Si chiama “Find the missing millions” (in italiano, “Trova i milioni mancanti”) ed è il claim scelto per la Giornata mondiale dell’epatite promossa, come ogni anno il 28 luglio, dall’Organizzazione mondiale della Sanità.

Dati ufficiali proprio dell’Oms fissano a 290 milioni il numero delle persone che, in tutto il mondo, vivono con forme di epatite virale, mentre tra i 130 e i 210 milioni sono coloro affetti da infezione cronica del virus dell’epatite C. Senza contare il 42% dei nuovi nati che, nel mondo, non ha accesso al vaccino contro l’epatite B di cui rappresenta un diffusissimo veicolo di infezione la trasmissione da madre a figlio.
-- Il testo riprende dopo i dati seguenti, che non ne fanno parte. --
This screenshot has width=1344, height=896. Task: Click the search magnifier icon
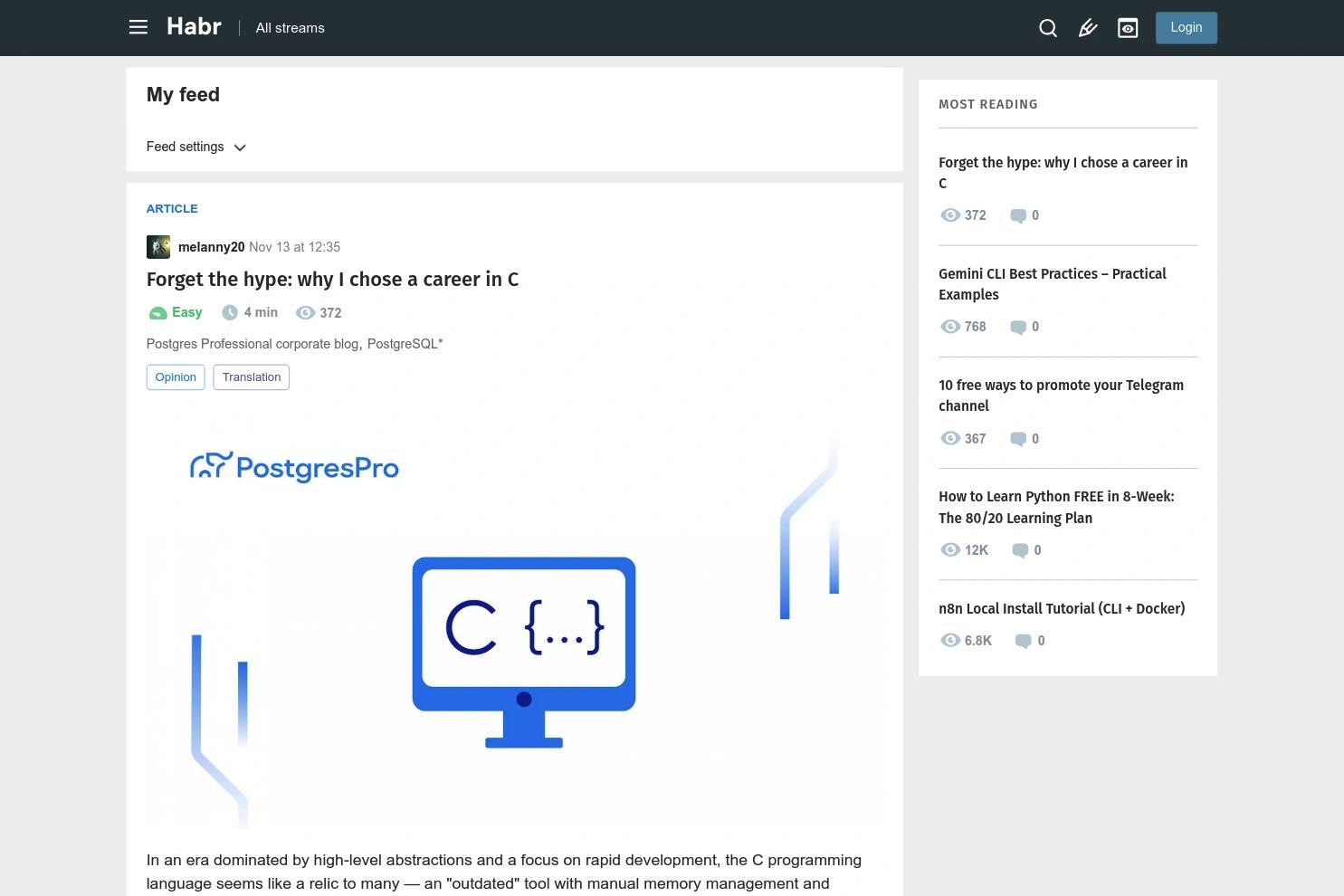point(1048,28)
In Italia sono circa 300mila i casi di epatite C non diagnosticati di cui, secondo l’ISS, più o meno la metà è composta da quelle persone che facevano, o fanno tuttora, uso di sostanze stupefacenti per endovena. Il 28% è composto da chi ha tatuaggi effettuati tra gli anni ’70 e ’90. Proprio questo è uno dei motivi per cui l’appuntamento di quest’anno punta ad accrescere la consapevolezza su quanto prezioso sia informarsi sul proprio stato di salute e contribuire a una maggiore conoscenza della malattia. Una malattia che, dopo aver colpito il fegato con conseguente morte delle cellule epatiche, genera conseguenze gravi come cirrosi e carcinoma e, trattandosi di un’infezione cronica, chi ne è colpito è maggiormente soggetto a diabete, insufficienza renale e malattie cardiovascolari.
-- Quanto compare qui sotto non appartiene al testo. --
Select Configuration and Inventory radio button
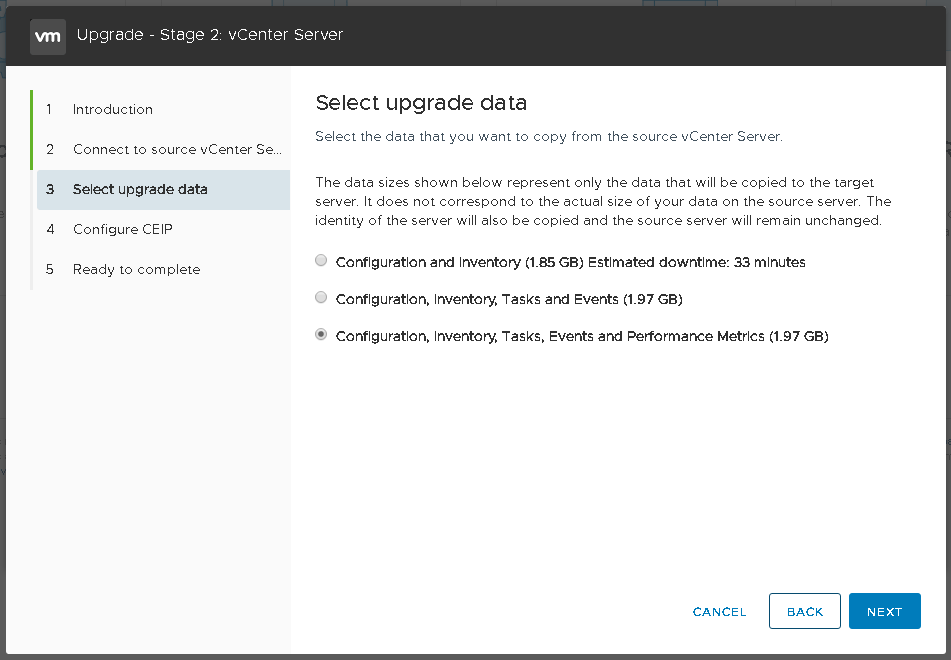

Effettuare il test per sapere se si è affetti o meno dall’epatite C è semplicissimo: basta sottoporsi, a digiuno da almeno mezz’ora, a un prelievo salivare che, in venti minuti, fornisce il risultato. Nell’eventualità in cui si risultasse positivi, il paziente viene sottoposto a un prelievo ematico per la conferma della diagnosi.